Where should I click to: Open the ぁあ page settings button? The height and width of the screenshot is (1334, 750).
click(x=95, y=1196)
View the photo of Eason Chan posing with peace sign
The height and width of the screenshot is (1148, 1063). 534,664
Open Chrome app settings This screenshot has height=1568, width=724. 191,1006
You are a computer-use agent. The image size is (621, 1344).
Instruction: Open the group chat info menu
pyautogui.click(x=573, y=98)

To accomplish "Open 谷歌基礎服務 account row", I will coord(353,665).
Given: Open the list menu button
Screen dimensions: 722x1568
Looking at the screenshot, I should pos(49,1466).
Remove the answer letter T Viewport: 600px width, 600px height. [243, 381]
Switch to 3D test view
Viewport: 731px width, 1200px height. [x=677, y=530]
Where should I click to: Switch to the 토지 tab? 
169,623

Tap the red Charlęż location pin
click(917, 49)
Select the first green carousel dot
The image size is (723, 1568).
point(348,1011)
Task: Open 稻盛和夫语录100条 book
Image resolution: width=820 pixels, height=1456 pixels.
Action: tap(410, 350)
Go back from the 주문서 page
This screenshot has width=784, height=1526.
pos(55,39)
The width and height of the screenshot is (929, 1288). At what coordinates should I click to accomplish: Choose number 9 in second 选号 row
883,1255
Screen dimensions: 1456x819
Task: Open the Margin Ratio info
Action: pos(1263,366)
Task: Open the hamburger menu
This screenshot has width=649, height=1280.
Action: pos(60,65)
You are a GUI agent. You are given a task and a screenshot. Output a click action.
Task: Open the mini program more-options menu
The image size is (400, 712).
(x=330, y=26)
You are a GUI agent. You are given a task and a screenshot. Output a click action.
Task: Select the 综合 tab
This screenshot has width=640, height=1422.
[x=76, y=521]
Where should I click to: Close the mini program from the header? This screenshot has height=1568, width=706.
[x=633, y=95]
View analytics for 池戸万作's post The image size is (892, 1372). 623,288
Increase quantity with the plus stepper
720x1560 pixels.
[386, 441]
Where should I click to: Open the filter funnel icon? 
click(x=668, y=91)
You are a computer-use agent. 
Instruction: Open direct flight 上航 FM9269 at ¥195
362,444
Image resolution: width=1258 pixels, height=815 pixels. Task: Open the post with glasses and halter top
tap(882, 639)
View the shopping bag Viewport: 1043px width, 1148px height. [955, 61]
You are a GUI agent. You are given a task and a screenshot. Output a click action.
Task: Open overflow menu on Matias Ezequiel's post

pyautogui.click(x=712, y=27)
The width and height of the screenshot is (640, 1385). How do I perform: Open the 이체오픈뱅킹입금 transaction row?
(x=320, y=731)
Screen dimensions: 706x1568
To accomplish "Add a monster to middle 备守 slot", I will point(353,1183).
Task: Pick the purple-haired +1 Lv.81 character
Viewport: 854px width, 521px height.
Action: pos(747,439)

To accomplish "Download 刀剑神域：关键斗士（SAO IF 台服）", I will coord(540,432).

THE PROBLEM » Please reproduce the entire listing above verbatim, line for line.

OUTPUT FOR THIS TASK »
Where should I click to: Open the ぁあ page settings button? The height and width of the screenshot is (1334, 750).
click(x=95, y=1196)
View the photo of Eason Chan posing with peace sign
The height and width of the screenshot is (1148, 1063). 534,664
Open Chrome app settings This screenshot has height=1568, width=724. 191,1006
You are a computer-use agent. The image size is (621, 1344).
Instruction: Open the group chat info menu
pyautogui.click(x=573, y=98)

To accomplish "Open 谷歌基礎服務 account row", I will coord(353,665).
Given: Open the list menu button
Screen dimensions: 722x1568
Looking at the screenshot, I should pos(49,1466).
Remove the answer letter T Viewport: 600px width, 600px height. [243, 381]
Switch to 3D test view
Viewport: 731px width, 1200px height. [x=677, y=530]
Where should I click to: Switch to the 토지 tab? 
169,623

Tap the red Charlęż location pin
click(917, 49)
Select the first green carousel dot
The image size is (723, 1568).
point(348,1011)
Task: Open 稻盛和夫语录100条 book
Image resolution: width=820 pixels, height=1456 pixels.
Action: tap(410, 350)
Go back from the 주문서 page
This screenshot has width=784, height=1526.
pos(55,39)
The width and height of the screenshot is (929, 1288). At what coordinates should I click to accomplish: Choose number 9 in second 选号 row
883,1255
Screen dimensions: 1456x819
Task: Open the Margin Ratio info
Action: pos(1263,366)
Task: Open the hamburger menu
This screenshot has width=649, height=1280.
Action: pos(60,65)
You are a GUI agent. You are given a task and a screenshot. Output a click action.
Task: Open the mini program more-options menu
The image size is (400, 712).
(x=330, y=26)
You are a GUI agent. You are given a task and a screenshot. Output a click action.
Task: Select the 综合 tab
This screenshot has width=640, height=1422.
[x=76, y=521]
Where should I click to: Close the mini program from the header? This screenshot has height=1568, width=706.
[x=633, y=95]
View analytics for 池戸万作's post The image size is (892, 1372). 623,288
Increase quantity with the plus stepper
720x1560 pixels.
[386, 441]
Where should I click to: Open the filter funnel icon? 
click(x=668, y=91)
You are a computer-use agent. 
Instruction: Open direct flight 上航 FM9269 at ¥195
362,444
Image resolution: width=1258 pixels, height=815 pixels. Task: Open the post with glasses and halter top
tap(882, 639)
View the shopping bag Viewport: 1043px width, 1148px height. [955, 61]
You are a GUI agent. You are given a task and a screenshot. Output a click action.
Task: Open overflow menu on Matias Ezequiel's post

pyautogui.click(x=712, y=27)
The width and height of the screenshot is (640, 1385). How do I perform: Open the 이체오픈뱅킹입금 transaction row?
(x=320, y=731)
Screen dimensions: 706x1568
To accomplish "Add a monster to middle 备守 slot", I will point(353,1183).
Task: Pick the purple-haired +1 Lv.81 character
Viewport: 854px width, 521px height.
Action: pos(747,439)

To accomplish "Download 刀剑神域：关键斗士（SAO IF 台服）", I will coord(540,432).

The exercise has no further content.